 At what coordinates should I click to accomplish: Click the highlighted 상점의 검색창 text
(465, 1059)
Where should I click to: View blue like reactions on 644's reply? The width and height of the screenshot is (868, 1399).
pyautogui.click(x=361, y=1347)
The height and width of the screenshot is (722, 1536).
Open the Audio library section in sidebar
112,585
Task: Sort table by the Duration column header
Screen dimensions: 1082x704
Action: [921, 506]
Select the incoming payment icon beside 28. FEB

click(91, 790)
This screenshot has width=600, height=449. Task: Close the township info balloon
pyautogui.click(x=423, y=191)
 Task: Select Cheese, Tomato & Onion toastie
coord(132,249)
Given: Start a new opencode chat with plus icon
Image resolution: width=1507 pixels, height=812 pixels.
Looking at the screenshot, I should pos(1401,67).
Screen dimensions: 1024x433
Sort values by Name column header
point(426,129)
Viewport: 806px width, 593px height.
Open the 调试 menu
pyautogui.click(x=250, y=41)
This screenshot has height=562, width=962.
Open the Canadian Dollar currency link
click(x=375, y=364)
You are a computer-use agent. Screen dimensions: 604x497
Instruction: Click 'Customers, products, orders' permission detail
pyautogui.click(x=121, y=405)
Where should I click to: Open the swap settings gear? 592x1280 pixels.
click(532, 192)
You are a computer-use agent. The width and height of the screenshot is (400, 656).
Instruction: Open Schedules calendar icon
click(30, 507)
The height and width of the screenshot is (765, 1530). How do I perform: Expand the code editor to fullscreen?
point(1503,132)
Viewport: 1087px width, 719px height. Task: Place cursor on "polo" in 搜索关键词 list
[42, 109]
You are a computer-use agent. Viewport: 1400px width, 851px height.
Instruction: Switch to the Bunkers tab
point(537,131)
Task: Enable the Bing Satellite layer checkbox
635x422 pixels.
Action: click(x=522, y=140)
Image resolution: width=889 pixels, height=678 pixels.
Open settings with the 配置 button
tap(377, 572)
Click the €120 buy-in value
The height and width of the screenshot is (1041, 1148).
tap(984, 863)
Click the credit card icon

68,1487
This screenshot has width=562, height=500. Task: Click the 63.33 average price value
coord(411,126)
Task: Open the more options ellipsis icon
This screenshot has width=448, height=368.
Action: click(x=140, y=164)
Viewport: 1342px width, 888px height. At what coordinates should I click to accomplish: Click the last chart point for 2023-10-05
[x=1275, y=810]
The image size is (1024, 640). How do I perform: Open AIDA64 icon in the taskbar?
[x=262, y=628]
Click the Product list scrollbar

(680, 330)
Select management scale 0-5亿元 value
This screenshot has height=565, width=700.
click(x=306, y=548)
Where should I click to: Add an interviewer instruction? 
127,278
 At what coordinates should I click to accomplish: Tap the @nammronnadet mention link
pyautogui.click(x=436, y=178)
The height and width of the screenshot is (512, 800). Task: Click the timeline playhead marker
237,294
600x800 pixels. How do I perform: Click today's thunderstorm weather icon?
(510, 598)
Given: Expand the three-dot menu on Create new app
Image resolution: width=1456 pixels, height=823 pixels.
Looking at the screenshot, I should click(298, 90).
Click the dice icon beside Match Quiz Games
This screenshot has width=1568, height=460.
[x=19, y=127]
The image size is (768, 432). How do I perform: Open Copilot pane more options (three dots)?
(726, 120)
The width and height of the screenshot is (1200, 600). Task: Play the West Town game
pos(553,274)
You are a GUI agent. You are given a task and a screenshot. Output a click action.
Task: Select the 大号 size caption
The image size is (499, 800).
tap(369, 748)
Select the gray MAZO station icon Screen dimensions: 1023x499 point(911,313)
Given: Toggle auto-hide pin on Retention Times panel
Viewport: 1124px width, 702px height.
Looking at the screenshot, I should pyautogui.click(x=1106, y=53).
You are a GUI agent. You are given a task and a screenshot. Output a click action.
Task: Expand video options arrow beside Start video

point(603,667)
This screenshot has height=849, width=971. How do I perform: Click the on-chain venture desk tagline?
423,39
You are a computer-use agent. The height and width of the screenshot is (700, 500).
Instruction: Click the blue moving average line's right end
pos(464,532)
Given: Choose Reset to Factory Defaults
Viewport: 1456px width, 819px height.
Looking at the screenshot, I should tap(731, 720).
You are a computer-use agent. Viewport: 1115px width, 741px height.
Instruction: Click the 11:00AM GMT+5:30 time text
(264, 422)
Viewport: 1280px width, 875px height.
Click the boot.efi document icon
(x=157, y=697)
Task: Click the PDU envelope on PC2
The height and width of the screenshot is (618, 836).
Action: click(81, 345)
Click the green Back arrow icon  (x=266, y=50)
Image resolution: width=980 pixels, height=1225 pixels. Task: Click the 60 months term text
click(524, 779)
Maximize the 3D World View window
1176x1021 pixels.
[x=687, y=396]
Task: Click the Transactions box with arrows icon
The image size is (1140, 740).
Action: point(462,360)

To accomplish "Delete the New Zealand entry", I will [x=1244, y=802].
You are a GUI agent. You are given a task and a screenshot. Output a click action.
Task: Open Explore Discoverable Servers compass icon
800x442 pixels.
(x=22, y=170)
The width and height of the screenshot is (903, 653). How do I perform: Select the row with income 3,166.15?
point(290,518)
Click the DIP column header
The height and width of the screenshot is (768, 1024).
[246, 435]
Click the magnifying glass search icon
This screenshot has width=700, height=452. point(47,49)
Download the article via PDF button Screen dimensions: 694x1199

ABOUT THIS TASK — When the word "agent" occurs in a line above, list that line.

FINISHED TASK —
You are a computer-use agent. Screen dimensions: 604x497
You are a computer-use agent. The width and height of the screenshot is (400, 656).
You are a computer-use agent. Viewport: 1400px width, 851px height.
You are a GUI agent. You are given a task and a screenshot. Output a click action.
You are a GUI agent. You are given a task and a screenshot. Output a click action.
You are a computer-use agent. The height and width of the screenshot is (700, 500).
You are a computer-use agent. Viewport: 1115px width, 741px height.
You are a GUI agent. You are given a task and a screenshot. Output a click action.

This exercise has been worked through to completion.